Plus intéressant, l’un des deux gentilhommes de passage à l’auberge… « C’était un jeune homme de vingt-quatre ans à peu près, d’une assez belle figure, les cils noirs et la moustache presque blonde ; ses longs cheveux roulaient autour de sa tête comme des flots de l’urne renversée d’un fleuve, une légère rougeur passait sous ses joues pâles comme un nuage sous l’eau, ses lèvres étaient à demi entrouvertes et souriait d’un sourire vague et languissant. » Et dire que Madeleine (ou plutôt Théodore) va être obligée de partager son lit, faute de place ! « Un chevalier assez beau, un lit assez étroit, une nuit assez noire ! » sera la conclusion de cet épisode.

Quand Théodore redevient Madeleine…

« Elle s’avança dans la chambre, la jour légèrement allumée d’un rouge qui n’était pas du fard, et chacun de s’extasier, et de se récrier, et de se demander s’il était bien possible que ce fût lui, Théodore de Sérannes […] et s’il était parfaitement sûr qu’il ne fût pas sa sœur jumelle. »

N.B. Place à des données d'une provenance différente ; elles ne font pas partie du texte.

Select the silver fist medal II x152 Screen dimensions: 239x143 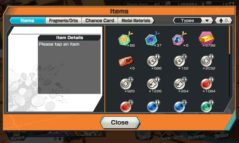point(181,62)
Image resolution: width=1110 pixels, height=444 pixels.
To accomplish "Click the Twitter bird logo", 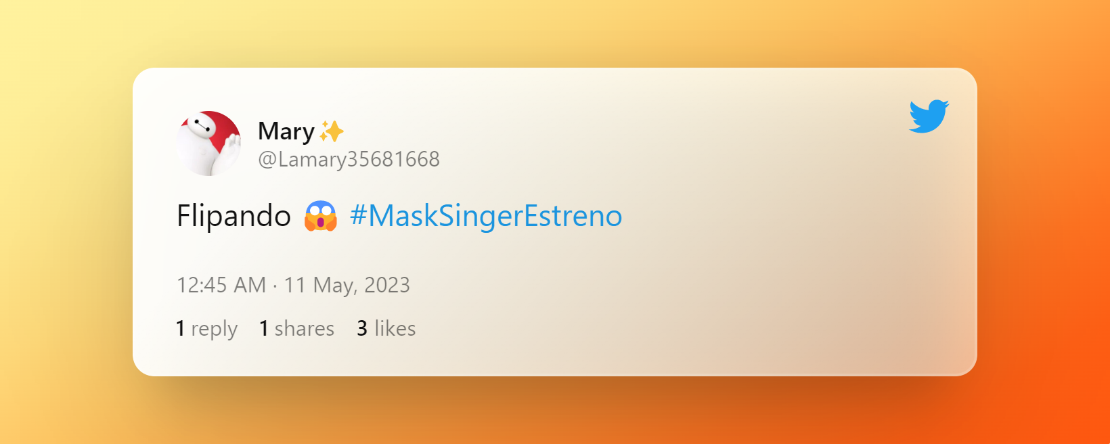I will (x=929, y=116).
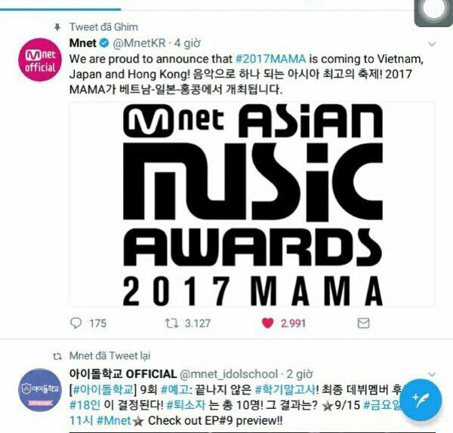Tap the pin icon beside Tweet đã Ghim
453x433 pixels.
pos(57,27)
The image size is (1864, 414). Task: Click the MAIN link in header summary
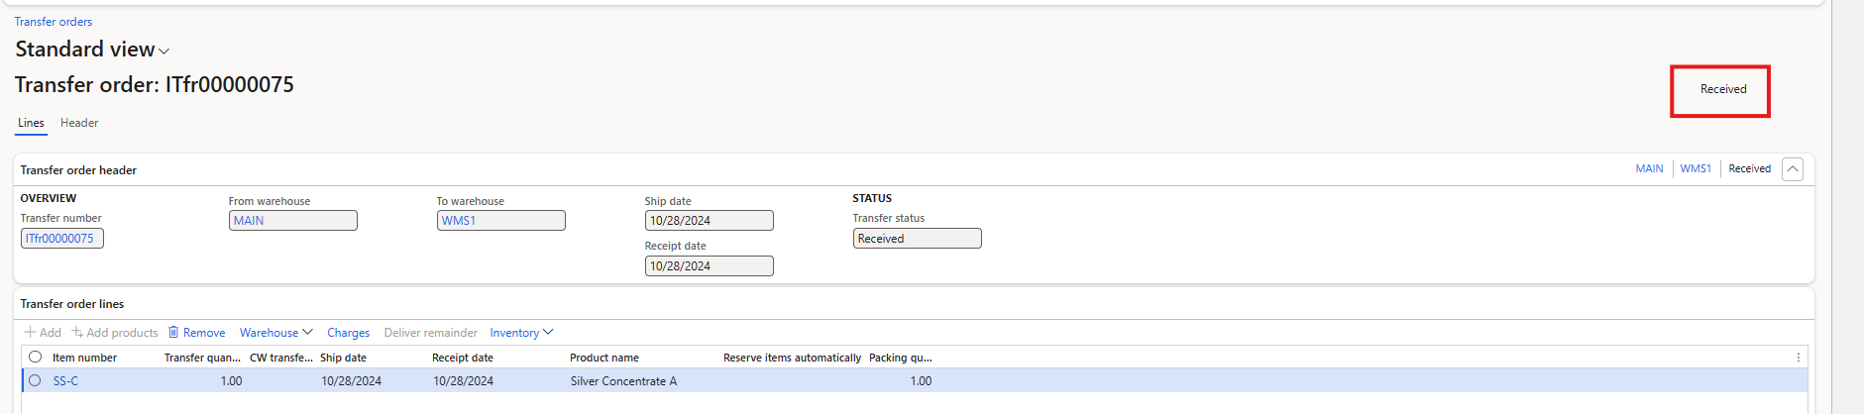(1649, 169)
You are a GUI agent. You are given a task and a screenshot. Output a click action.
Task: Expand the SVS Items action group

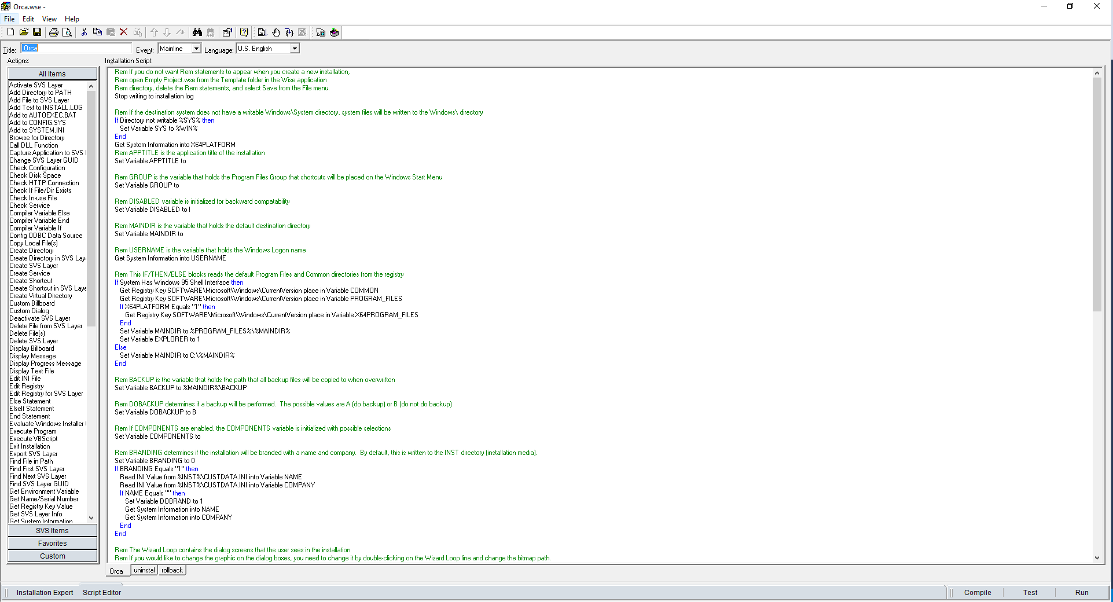52,531
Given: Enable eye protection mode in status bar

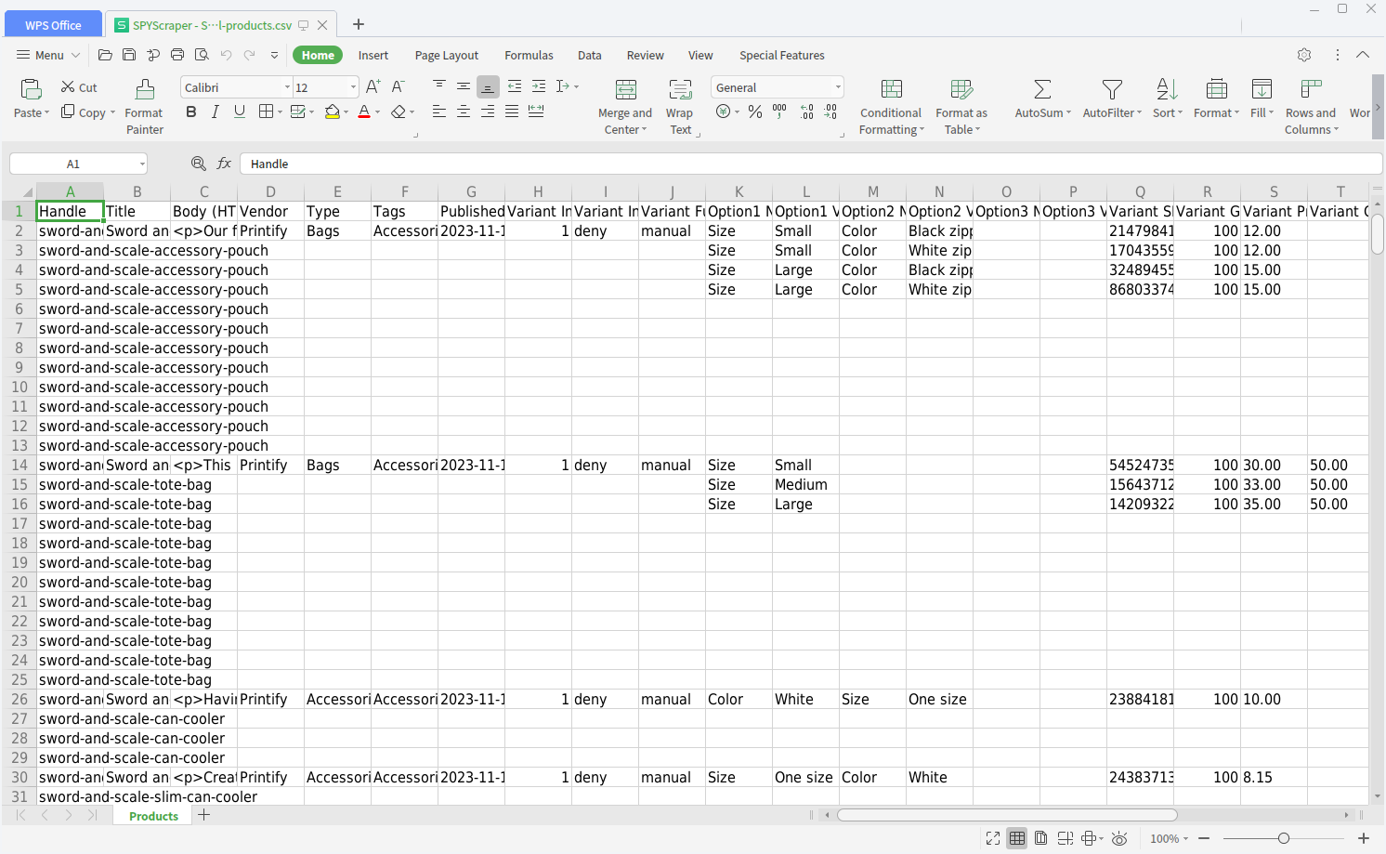Looking at the screenshot, I should (x=1119, y=838).
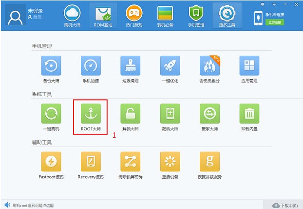Open 卸载内置 uninstall preinstalled apps
This screenshot has width=303, height=209.
(249, 114)
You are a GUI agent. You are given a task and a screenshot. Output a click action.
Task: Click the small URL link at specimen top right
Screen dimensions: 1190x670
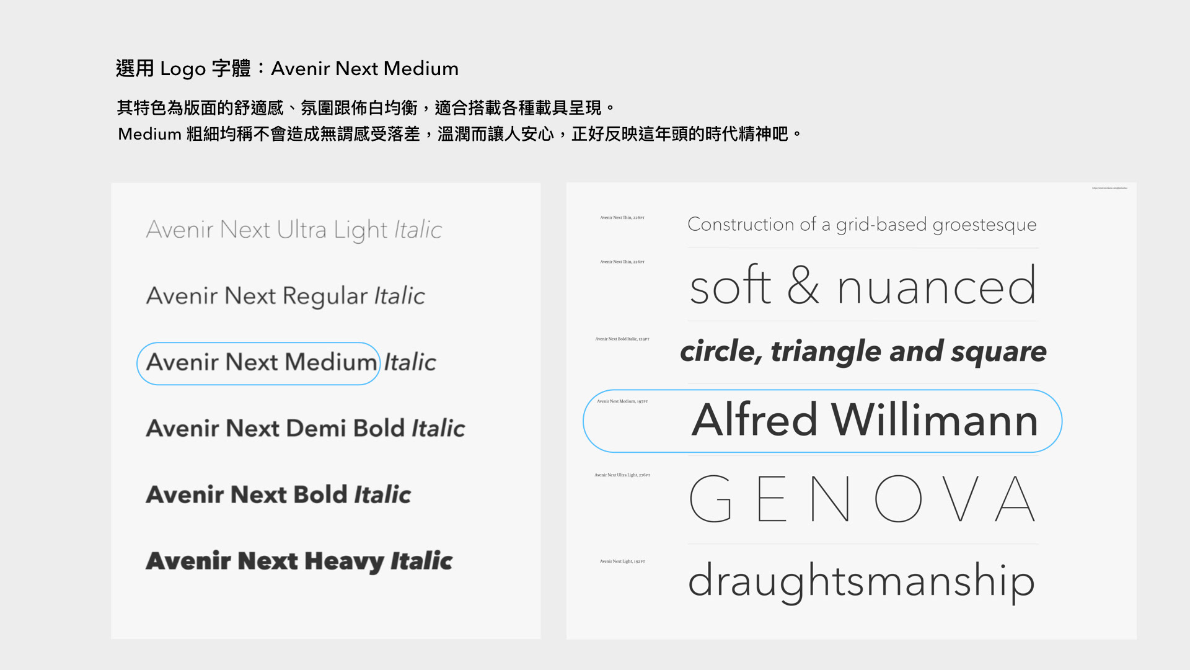click(x=1109, y=188)
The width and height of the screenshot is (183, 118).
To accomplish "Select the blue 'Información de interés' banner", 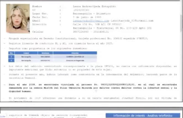I will (143, 115).
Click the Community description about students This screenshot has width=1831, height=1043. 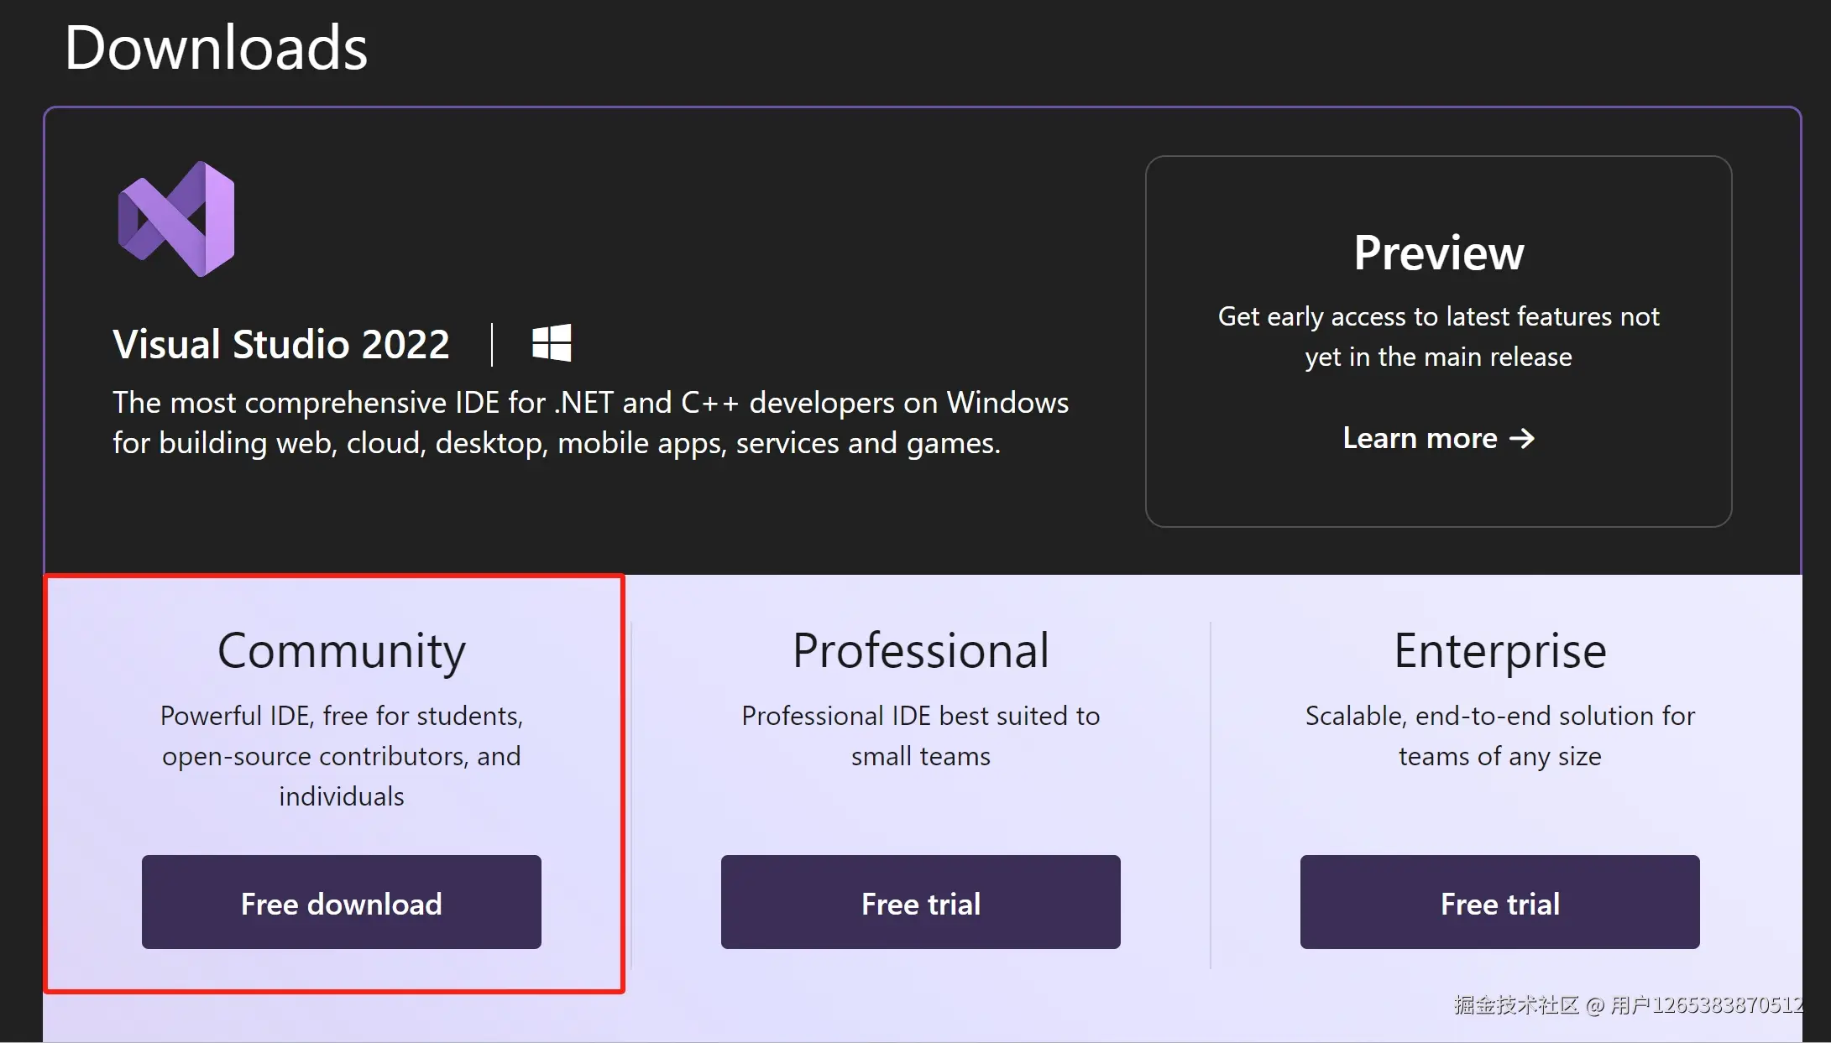click(341, 755)
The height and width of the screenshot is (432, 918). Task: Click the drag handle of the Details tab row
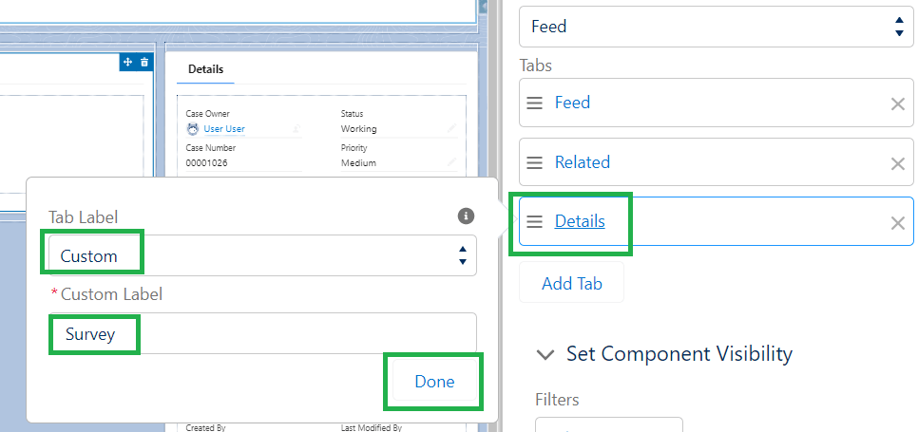point(535,221)
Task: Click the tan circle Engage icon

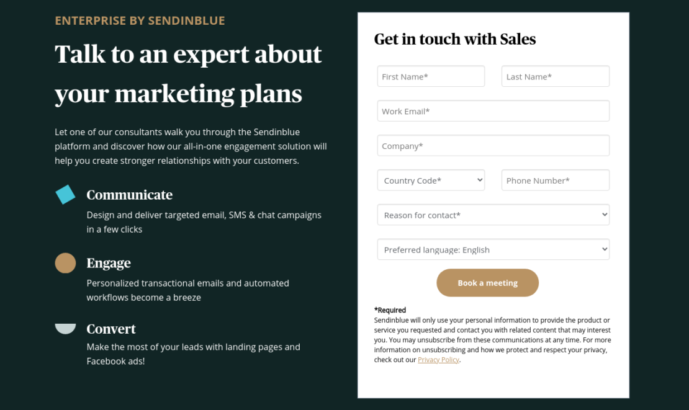Action: coord(65,263)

Une vieille artistocrate qui trouve une épouse à Théodore

Elle a le « front jaune », la vieille douairière, la peau citréine des vieilles femmes. « Ses yeux, quoique terminés à leurs angles par une patte de plis et recouverts d’une paupière large et molle, avaient encore quelques étincelles de leur feu primitif ». « Son nez mince et maigre, un peu recourbé en bec d’oiseau de proie, donnait à son profil une sorte de grandeur sérieuse que tempérait un sourire indulgent de sa lèvre autrichienne peinte de carmin, selon la mode du siècle passé. » Elle apprécie tellement Théodore, qu’elle désire lui faire épouser sa petite-fille…

Où Madeleine arrive à certaines conclusions concernant les hommes…

Et de nous confier : « Tant que je ne les avais vus que de loin et à travers mon désir, les hommes m’avaient paru beaux, et l’optique m’avait fait illusion. – Maintenant je les trouve du dernier effroyable ». « Comme leurs traits sont grossiers, ignobles, sans finesse, sans élégance ! quelles lignes heurtées et disgracieuses ! quelle peau dure, noire et sillonnée ! – Les uns sont hâlés comme des pendus de six mois, hâves, osseux, poilus, avec des cordes à violon sur les mains, […] une sale moustache toujours pleine de victuailles et retroussée en croc sur les oreilles, les cheveux rudes comme des crins de balai, […] des lèvres gercées et cuites par les liqueurs fortes, les yeux entourés de quatre ou cinq orbes […]. – Les autres sont matelassés de viande rouge, et poussent devant eux un ventre cerclé à grand peine par leur ceinturon ; ils ouvrent en clignotant leur petit œil vert de mer enflammé de luxure, et ressemblent plutôt à des hippopotames en culotte qu’à des créatures humaines. » Evidemment… ça fait pas envie…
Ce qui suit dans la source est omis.